Quality Engineer - Roscommon

Quality Engineer - Roscommon

Ref No.: SJ4045

Location: Roscommon, Sligo, Leitrim

Salary:

Experience required: 2 - 3 years

Job Type: Permanent



Summary: Our client, a medical device company, is currently recruiting for a Quality Engineer to join their team in Roscommon.Requires a third level degree plus at least 2-3 years relevant experience.



Description:

Our client, a medical device company, is currently recruiting for a Quality Engineer to join their team in Roscommon.

The Quality Engineer has responsibility for the effectiveness of assigned areas of the company's quality system. You will provide quality input and support to the manufacturing and engineering functions.

Principal Duties and responsibilities:

Maintain assigned areas of the quality system in accordance with the requirements of ISO13485, the Medical Device Directive and FDA Quality System Regulations. Includes but not limited to the following:

o Post Market surveillance / Vigilance

o Change control

o Validations

o Risk Management (ISO 14971)

o New Product Introduction

o Technical files / Device Master Files

o Customer complaints / Recalls

o Sterilisation, Sterile product release

Lead and support projects to deliver on new product introductions/product transfers, and process improvements as identified by business needs, which improve quality and efficiency, and reduce costs.

Develop and maintain product Technical files and/or Device Master Files in accordance with MDD and FDA QSR

Coordinate and present periodic Post Market surveillance reports, and review FMEAs in light of these reports.

Complete internal and vendor/contractor audits to monitor the effectiveness of company processes and quality system, and check the level of compliance to the quality system.

Maintain records in accordance with the quality system requirements, which show that products meet the requirements of end users, customers, regulatory authorities and the company.

Review batch records and approve release of product. Release finished product, monitor product sterility and sterilisation records as assigned. Ensure sterilisation cycle is reviewed and current.

Effectively communicate with other staff, customers and suppliers in order to promote awareness of and to conform to customer requirements.

Execute Corrective and Preventive actions as assigned from the company's CAPA System, and disposition non-conforming product.
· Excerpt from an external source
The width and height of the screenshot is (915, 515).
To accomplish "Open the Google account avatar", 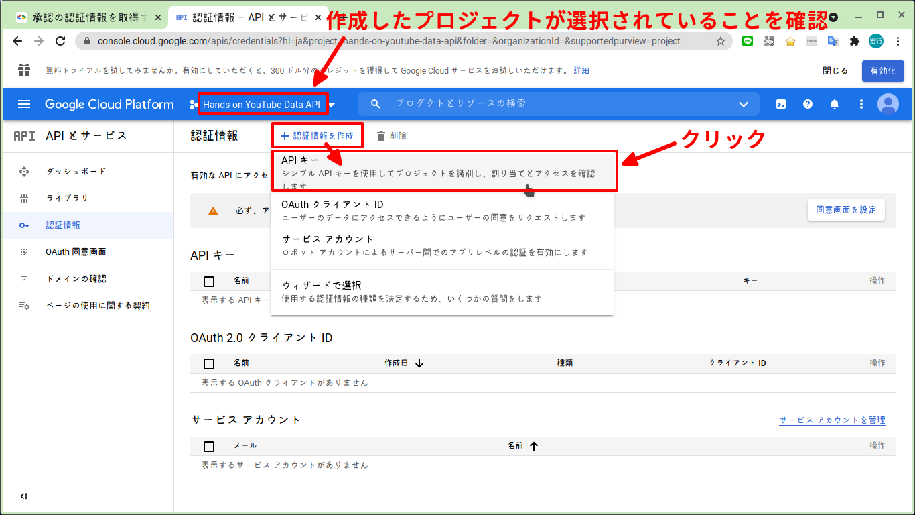I will coord(888,104).
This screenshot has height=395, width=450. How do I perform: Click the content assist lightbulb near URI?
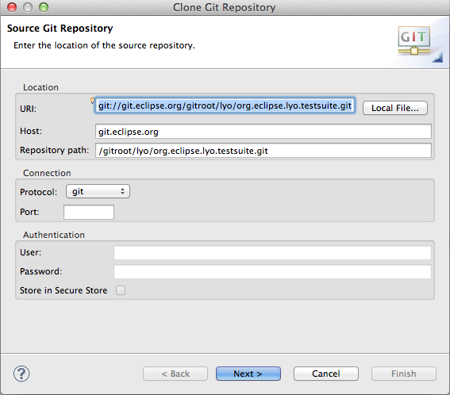[92, 101]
Has the responsibility and independent authority to make decisions related to product quality, including the disposition of non-conforming product.
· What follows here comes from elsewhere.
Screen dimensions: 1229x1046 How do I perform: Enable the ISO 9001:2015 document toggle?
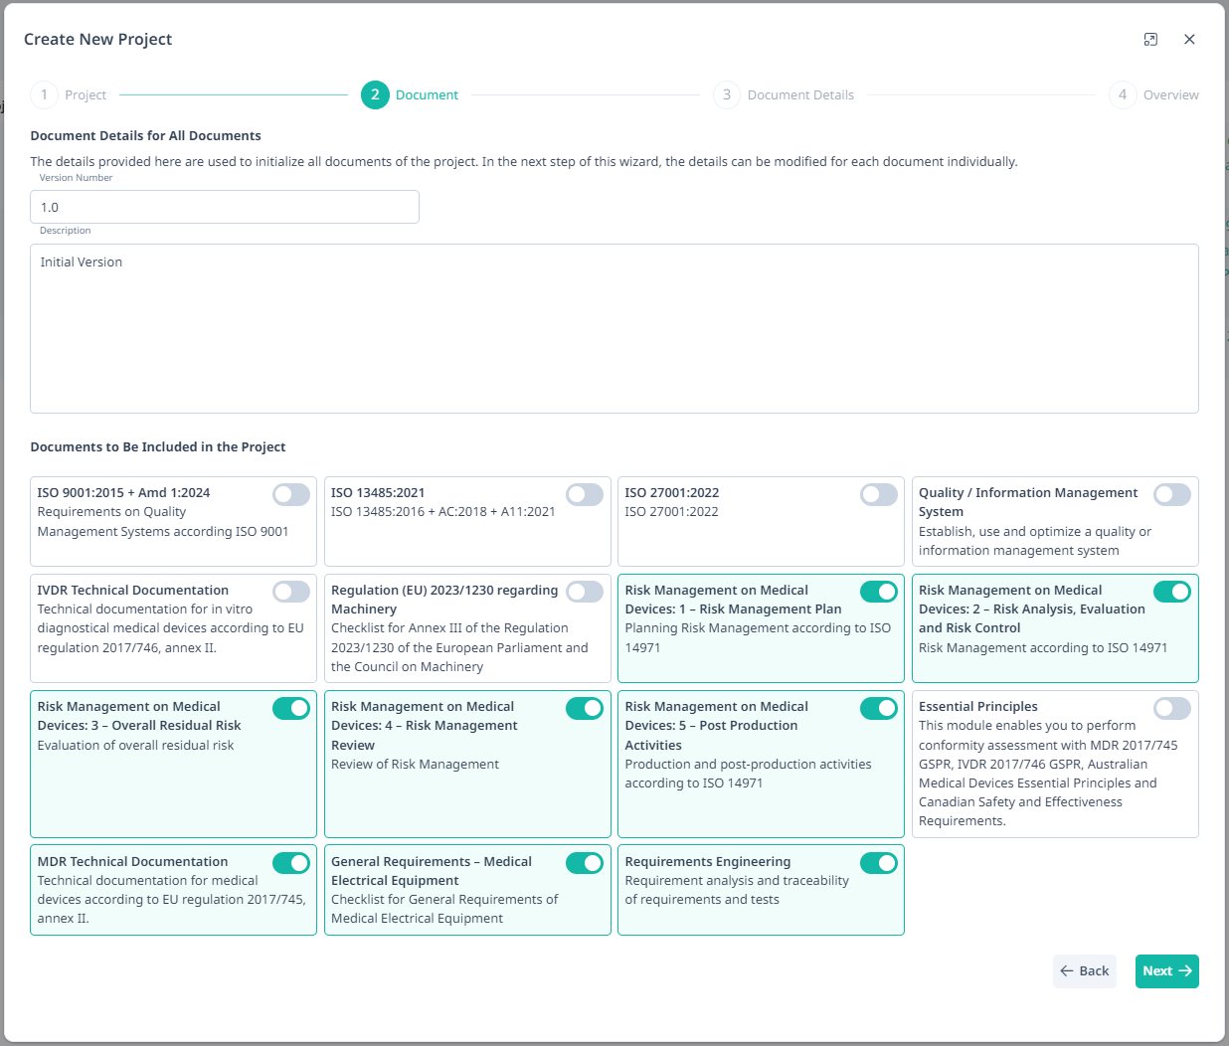pyautogui.click(x=290, y=494)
Identify areas for improvement and lead improvement initiatives.

Investigate, trouble shoot and report on system failures and product defects. Champion a structured approach to problem solving within process improvement teams.

Investigate, report on, and respond to customer complaints. In conjunction with the Quality Manager, has the authority to initiate product recalls when necessary. Responsible for liaising with competent Authority and Notified Body when necessary.

Maintain the company's validation system. Complete relevant process, product and test method validations supported with appropriate statistical tools.

Requirements:

The successful candidate will have:

A primary degree in quality management, engineering or science.

2 to 3 years medical device/pharmaceutical and/or diagnostics manufacturing experience including practical working knowledge of the MDD, Risk Management ISO 14971, ISO 13485:2003, and FDA QSR is desirable.

A strong technical aptitude is advantageous.

Strong communication, organisational, influencing, analytical, and problem solving skills

Self starter with good inter-personal skills.

Ability to multi-task is essential.

Experience in facilitating FDA and Notified Body audits.